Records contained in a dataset
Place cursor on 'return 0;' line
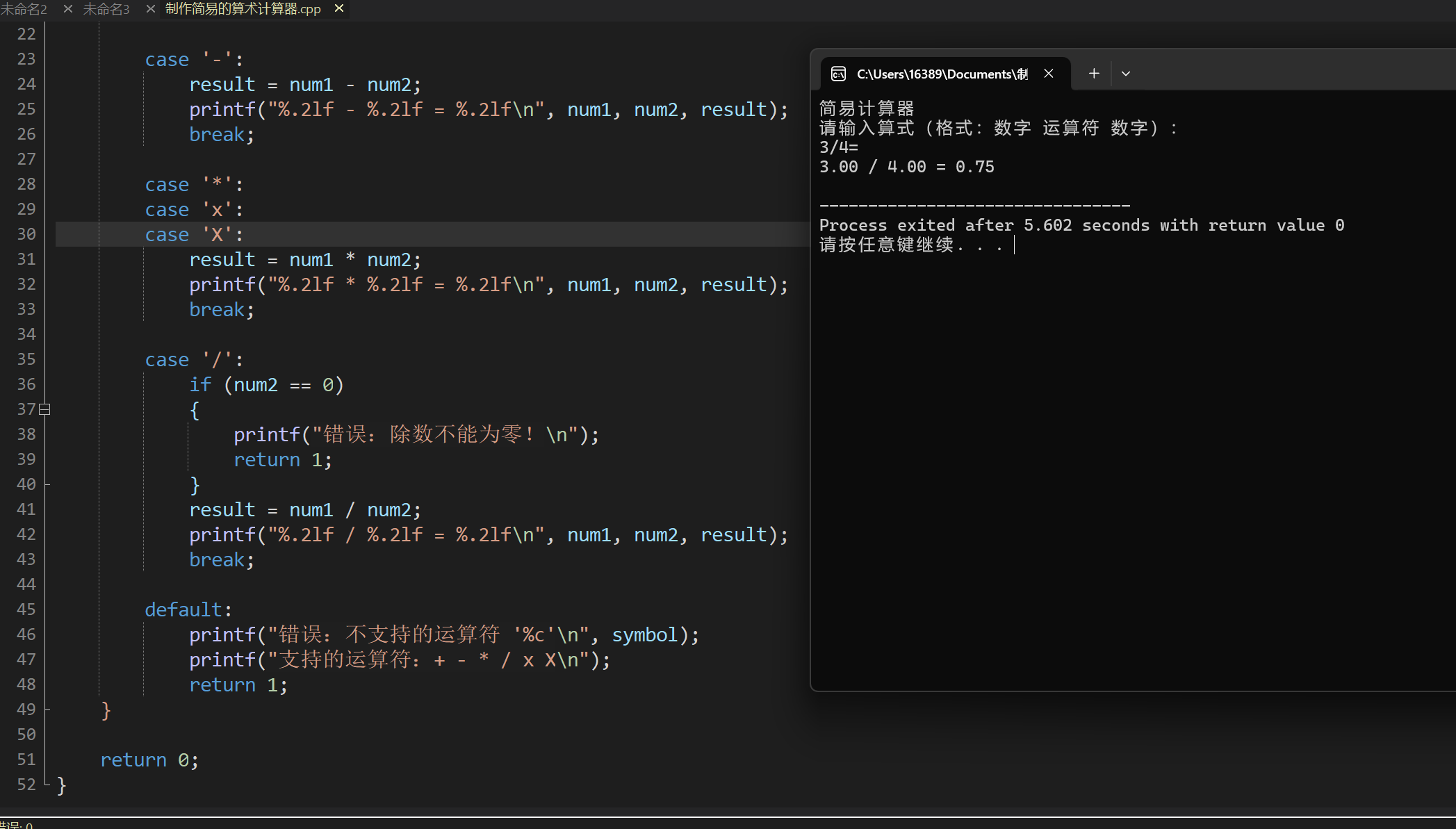[x=149, y=760]
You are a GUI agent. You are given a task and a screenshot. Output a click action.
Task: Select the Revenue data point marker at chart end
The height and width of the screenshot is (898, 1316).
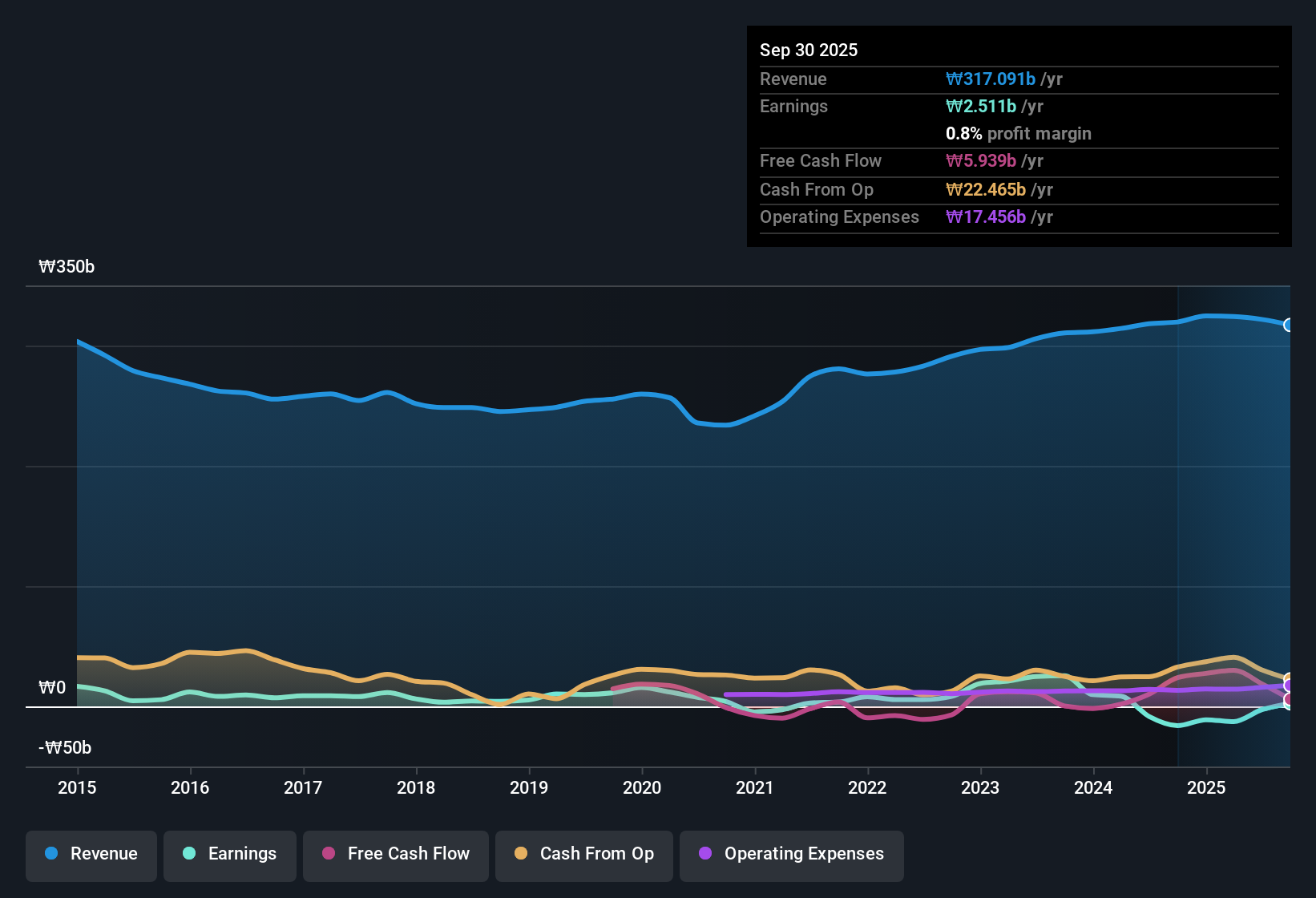point(1289,326)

*Prompt*: Find the line containing "You are a GUI", then extract it and every line after it to the end of the data above, exactly and nothing else, without pictures.

*Response box*:
You are a GUI agent. You are given a task and a screenshot. Output a click action.
Task: Select the Revenue data point marker at chart end
The height and width of the screenshot is (898, 1316).
point(1289,326)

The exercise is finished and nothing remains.